_Recorded data_:
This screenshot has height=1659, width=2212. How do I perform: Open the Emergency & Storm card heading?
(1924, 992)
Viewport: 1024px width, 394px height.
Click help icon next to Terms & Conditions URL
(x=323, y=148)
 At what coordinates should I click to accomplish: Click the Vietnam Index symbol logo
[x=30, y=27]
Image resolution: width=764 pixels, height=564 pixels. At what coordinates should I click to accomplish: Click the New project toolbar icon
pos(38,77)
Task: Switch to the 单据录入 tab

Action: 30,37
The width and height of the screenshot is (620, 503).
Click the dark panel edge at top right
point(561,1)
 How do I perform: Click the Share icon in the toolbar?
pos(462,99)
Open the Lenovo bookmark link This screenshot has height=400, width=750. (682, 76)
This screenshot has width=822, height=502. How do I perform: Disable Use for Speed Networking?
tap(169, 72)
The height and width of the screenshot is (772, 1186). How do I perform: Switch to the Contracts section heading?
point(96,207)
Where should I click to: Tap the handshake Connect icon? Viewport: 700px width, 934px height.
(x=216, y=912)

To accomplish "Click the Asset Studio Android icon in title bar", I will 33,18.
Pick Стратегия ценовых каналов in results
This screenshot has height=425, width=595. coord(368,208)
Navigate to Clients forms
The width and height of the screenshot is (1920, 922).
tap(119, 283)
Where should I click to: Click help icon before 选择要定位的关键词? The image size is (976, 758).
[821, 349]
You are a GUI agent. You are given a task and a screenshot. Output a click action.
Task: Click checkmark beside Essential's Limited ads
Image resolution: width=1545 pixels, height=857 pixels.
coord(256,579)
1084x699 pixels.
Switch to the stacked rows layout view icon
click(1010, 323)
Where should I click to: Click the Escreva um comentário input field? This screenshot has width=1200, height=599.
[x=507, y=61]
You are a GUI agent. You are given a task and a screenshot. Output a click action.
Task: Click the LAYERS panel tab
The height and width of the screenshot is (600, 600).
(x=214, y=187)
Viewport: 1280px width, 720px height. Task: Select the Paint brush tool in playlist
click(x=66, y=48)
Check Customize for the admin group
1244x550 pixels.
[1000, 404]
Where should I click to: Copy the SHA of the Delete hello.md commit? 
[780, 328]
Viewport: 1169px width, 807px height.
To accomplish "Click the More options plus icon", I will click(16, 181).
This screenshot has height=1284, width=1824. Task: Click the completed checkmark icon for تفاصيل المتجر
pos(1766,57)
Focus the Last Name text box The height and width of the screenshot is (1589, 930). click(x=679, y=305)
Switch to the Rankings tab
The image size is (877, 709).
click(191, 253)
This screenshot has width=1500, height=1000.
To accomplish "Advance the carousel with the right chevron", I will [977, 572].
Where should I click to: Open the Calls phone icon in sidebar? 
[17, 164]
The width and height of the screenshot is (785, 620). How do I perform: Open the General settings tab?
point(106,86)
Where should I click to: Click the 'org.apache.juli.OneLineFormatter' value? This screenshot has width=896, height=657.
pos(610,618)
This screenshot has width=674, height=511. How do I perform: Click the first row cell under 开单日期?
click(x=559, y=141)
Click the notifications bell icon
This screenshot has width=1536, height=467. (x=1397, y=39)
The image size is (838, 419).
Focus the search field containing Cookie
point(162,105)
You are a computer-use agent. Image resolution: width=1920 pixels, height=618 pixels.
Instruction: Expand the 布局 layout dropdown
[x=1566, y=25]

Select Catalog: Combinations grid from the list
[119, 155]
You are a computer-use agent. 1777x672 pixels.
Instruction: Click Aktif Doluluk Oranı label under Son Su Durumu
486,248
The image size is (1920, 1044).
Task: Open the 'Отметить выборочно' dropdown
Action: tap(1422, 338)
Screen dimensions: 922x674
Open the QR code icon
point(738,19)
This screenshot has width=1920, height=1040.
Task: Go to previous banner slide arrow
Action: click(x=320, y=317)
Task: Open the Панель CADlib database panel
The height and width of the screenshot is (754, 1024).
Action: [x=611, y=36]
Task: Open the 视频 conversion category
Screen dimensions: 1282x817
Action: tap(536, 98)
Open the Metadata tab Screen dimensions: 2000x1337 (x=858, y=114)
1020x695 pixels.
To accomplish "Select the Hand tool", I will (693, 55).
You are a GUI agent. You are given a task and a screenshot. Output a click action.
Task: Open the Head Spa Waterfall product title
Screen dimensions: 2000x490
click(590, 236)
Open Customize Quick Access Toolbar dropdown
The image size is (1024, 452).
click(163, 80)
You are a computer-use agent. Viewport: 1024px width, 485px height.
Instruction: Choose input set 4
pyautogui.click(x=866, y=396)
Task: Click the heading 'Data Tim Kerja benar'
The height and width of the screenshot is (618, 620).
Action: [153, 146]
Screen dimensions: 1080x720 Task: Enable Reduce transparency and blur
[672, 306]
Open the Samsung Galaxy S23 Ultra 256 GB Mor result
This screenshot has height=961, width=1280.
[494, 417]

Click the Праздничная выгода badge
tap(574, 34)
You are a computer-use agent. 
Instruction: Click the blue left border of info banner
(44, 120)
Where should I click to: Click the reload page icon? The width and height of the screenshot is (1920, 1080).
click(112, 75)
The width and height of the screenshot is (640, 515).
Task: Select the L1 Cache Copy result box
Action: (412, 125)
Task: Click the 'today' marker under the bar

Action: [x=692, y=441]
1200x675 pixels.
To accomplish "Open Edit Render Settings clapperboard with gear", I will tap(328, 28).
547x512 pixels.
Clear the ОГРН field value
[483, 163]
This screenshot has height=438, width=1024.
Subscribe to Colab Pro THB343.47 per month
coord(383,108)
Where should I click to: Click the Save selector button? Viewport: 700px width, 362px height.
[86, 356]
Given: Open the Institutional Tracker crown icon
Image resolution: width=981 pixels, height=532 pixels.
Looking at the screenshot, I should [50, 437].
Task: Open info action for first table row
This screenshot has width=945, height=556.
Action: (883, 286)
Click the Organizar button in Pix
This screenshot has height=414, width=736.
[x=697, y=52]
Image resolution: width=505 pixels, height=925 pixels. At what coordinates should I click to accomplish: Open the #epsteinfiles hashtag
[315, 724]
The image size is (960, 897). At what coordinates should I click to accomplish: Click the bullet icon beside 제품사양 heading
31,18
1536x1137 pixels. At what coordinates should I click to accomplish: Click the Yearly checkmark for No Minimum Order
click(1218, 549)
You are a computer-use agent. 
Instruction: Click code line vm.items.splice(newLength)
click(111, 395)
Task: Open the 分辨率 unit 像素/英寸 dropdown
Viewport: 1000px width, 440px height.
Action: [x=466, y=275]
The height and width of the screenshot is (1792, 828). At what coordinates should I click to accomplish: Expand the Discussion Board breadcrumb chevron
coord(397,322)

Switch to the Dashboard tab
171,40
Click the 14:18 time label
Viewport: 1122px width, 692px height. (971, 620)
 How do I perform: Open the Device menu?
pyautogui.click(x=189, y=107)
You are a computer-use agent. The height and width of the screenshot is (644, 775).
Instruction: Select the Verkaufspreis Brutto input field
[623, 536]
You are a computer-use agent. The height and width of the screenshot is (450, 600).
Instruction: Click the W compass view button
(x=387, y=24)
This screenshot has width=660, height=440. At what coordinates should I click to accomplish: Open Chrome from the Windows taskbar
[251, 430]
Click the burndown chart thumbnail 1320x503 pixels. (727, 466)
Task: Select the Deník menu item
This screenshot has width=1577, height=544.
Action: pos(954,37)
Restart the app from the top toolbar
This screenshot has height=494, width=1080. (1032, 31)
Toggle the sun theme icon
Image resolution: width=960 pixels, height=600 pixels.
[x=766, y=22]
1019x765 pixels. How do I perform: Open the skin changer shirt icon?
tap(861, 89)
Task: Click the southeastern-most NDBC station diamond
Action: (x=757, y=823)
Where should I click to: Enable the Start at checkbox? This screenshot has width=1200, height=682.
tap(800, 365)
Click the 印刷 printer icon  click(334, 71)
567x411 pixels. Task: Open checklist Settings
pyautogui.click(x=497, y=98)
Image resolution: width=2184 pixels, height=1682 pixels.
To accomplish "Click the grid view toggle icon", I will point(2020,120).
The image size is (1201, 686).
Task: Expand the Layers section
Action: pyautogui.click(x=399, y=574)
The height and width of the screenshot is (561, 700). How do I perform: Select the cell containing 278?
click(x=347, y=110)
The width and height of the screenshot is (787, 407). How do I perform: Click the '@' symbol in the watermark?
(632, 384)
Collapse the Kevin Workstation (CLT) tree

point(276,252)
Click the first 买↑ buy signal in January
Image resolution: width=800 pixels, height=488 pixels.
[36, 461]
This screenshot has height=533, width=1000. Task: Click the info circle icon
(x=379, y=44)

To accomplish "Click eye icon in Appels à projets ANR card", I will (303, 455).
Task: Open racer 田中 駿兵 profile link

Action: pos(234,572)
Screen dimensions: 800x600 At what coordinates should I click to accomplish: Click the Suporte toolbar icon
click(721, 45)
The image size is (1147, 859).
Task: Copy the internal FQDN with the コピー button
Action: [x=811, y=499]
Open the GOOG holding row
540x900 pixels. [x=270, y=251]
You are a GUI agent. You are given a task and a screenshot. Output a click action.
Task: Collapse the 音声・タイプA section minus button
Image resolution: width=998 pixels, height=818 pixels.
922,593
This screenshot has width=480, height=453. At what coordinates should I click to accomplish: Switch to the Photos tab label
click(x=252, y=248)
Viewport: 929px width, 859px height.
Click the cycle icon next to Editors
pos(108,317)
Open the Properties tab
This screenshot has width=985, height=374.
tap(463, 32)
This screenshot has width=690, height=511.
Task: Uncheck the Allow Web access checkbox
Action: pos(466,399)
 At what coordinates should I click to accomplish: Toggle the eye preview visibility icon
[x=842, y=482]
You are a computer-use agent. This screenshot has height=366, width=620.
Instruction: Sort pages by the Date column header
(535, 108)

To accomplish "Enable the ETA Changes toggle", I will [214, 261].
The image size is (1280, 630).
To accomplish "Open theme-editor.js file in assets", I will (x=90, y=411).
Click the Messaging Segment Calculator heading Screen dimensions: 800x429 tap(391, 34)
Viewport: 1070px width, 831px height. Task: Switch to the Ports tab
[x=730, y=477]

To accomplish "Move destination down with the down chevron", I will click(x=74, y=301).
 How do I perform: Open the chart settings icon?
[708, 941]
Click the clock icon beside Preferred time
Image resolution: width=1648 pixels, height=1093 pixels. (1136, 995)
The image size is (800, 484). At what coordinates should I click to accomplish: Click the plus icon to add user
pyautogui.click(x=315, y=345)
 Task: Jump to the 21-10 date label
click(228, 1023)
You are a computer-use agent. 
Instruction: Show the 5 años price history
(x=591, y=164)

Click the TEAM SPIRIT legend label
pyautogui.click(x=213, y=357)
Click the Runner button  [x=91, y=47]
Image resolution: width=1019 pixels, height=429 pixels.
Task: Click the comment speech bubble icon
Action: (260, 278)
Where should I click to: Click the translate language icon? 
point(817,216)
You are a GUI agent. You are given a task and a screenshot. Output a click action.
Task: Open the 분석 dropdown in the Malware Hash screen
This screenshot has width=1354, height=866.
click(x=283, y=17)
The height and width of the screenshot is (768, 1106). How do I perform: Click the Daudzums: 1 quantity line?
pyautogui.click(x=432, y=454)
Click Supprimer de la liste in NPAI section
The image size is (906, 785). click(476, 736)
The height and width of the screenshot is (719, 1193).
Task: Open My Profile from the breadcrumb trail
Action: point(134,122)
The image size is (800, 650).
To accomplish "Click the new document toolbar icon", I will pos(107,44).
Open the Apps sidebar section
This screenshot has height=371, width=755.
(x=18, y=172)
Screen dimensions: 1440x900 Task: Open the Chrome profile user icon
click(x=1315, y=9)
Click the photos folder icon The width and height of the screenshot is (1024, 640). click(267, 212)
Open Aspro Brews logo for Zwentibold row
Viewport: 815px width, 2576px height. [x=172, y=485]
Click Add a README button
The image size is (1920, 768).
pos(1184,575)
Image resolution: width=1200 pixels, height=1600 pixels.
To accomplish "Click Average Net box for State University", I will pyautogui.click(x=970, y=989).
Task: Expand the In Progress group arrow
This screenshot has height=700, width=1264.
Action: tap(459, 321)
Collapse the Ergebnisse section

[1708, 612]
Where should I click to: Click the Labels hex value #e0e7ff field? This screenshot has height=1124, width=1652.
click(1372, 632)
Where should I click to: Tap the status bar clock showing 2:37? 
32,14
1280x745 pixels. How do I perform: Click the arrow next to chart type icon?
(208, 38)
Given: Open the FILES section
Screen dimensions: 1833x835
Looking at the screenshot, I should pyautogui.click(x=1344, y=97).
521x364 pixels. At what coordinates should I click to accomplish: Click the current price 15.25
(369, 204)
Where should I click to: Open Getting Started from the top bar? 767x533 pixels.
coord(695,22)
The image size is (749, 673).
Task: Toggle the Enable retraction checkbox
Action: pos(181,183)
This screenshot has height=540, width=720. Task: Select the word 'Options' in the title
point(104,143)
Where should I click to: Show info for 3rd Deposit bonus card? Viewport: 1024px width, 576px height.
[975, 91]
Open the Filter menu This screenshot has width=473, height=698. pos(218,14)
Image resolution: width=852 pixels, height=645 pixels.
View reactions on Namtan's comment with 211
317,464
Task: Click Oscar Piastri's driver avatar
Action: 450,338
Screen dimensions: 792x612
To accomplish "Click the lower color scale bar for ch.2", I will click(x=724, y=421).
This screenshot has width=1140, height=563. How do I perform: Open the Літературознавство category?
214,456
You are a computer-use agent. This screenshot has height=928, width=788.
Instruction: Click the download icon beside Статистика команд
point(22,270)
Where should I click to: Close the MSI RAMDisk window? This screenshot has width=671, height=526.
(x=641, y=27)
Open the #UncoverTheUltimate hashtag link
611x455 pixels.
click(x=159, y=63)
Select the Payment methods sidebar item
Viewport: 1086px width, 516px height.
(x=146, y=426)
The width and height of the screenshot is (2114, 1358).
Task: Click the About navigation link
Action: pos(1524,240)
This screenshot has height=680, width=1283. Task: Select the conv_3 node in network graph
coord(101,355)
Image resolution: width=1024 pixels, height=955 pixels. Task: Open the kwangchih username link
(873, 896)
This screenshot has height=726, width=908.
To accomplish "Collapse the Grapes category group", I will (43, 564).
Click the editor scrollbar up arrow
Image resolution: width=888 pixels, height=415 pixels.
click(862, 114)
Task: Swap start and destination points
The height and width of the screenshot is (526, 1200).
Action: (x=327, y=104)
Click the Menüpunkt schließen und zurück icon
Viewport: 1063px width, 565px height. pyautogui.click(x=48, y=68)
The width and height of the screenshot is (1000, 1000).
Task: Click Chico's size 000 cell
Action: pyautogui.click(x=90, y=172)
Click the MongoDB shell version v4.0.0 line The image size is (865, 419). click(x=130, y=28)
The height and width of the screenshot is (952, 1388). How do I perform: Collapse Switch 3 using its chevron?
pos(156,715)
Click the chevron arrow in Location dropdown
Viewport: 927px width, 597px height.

_TASK TO COMPLETE_: From the data, report how many lines hold "destination", leaving out any other words.

_ANSWER SPACE_: 2